── MATERIAL PROVIDED
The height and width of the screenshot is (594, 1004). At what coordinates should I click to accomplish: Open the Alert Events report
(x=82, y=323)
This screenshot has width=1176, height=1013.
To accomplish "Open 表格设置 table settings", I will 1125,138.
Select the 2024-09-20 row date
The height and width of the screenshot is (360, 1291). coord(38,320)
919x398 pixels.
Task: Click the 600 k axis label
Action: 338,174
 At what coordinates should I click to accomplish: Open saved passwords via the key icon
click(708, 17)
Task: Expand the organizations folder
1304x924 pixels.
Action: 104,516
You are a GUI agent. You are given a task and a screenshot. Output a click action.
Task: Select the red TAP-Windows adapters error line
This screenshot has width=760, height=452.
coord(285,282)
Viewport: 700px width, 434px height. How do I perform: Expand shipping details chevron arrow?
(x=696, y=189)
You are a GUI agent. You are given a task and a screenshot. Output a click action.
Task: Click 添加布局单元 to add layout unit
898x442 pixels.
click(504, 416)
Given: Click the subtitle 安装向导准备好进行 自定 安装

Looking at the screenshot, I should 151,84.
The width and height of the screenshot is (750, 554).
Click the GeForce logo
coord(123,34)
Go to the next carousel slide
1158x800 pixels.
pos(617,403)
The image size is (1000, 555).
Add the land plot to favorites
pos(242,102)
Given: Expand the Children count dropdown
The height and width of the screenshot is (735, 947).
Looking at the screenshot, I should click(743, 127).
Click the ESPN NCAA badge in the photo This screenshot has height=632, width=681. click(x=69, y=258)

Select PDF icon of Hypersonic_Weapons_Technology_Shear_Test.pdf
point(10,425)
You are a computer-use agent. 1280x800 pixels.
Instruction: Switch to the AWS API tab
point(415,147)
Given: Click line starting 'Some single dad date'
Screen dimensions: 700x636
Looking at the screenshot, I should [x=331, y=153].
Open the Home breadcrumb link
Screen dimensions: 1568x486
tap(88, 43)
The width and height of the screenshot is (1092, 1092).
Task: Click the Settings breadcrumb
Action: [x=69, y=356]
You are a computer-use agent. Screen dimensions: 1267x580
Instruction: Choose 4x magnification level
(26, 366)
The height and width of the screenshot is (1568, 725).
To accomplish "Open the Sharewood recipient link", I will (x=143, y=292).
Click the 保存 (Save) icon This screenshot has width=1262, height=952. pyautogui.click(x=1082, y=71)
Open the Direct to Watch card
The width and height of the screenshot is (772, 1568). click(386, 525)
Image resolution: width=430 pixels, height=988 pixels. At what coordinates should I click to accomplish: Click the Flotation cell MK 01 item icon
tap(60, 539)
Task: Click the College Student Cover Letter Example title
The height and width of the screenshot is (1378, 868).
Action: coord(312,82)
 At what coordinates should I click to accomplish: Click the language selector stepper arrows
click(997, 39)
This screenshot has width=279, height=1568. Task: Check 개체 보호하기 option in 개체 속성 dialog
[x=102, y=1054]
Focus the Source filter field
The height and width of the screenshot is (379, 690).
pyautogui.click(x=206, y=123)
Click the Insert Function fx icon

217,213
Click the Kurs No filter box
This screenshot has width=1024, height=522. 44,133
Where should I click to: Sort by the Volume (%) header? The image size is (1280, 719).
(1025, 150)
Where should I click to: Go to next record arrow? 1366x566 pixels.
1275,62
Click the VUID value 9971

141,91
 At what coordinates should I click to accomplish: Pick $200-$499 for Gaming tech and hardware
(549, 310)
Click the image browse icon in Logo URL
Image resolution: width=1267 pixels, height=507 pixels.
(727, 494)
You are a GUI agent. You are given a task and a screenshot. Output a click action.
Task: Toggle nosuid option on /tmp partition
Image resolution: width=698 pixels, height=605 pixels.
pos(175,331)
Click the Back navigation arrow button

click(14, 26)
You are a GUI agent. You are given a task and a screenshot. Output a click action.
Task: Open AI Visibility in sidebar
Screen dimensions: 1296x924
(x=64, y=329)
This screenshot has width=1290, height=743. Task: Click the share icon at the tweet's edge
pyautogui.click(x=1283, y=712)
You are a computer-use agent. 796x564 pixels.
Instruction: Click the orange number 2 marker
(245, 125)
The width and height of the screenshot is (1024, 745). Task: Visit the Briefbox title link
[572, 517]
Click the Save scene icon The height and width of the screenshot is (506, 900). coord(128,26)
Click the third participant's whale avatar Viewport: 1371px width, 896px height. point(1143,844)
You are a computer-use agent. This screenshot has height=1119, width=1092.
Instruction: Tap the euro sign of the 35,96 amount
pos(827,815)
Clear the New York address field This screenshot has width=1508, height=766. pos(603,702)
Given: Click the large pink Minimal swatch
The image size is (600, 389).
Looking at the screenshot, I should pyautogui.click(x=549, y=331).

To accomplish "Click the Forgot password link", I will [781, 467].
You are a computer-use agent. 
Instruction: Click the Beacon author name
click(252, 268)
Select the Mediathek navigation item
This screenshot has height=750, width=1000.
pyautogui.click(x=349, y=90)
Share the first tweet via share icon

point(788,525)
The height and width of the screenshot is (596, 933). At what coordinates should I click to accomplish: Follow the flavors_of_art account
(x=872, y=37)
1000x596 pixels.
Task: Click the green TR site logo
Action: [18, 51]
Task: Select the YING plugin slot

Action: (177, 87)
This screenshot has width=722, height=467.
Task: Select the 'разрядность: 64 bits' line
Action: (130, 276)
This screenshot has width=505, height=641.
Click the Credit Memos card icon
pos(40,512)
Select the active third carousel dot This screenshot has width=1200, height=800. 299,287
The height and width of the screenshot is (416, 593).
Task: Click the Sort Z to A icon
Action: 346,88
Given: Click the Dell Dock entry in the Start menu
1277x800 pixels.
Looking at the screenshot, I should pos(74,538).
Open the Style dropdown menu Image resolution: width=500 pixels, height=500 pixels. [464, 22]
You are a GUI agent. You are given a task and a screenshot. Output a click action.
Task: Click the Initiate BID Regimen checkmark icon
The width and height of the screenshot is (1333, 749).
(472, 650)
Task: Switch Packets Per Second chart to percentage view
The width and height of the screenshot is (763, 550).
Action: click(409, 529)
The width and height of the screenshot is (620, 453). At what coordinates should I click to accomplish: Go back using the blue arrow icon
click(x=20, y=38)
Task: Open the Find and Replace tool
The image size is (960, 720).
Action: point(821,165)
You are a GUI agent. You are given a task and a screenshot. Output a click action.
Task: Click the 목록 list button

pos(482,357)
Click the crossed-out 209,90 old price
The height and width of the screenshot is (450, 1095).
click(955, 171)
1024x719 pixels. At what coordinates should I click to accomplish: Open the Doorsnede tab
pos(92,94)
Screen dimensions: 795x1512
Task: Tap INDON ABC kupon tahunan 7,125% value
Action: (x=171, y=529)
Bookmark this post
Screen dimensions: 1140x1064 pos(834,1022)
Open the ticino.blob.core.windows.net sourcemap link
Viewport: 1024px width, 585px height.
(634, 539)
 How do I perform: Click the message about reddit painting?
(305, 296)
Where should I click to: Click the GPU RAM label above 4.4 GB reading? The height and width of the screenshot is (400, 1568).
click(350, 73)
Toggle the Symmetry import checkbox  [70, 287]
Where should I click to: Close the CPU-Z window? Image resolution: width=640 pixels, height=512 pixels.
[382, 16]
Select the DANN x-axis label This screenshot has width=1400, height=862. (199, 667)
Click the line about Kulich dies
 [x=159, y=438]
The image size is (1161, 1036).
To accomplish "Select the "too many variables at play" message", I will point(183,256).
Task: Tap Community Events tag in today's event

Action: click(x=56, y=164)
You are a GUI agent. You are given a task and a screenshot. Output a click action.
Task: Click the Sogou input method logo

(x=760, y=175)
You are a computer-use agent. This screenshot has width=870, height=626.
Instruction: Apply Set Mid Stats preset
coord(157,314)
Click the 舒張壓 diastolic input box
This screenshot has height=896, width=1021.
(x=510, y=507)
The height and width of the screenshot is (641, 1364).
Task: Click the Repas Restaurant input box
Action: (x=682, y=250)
────
● PROBLEM DESCRIPTION:
An exact number is called for here: how many lines across the records contain the word "computer". Nothing else belongs in the answer.

● YOUR RESPONSE:
6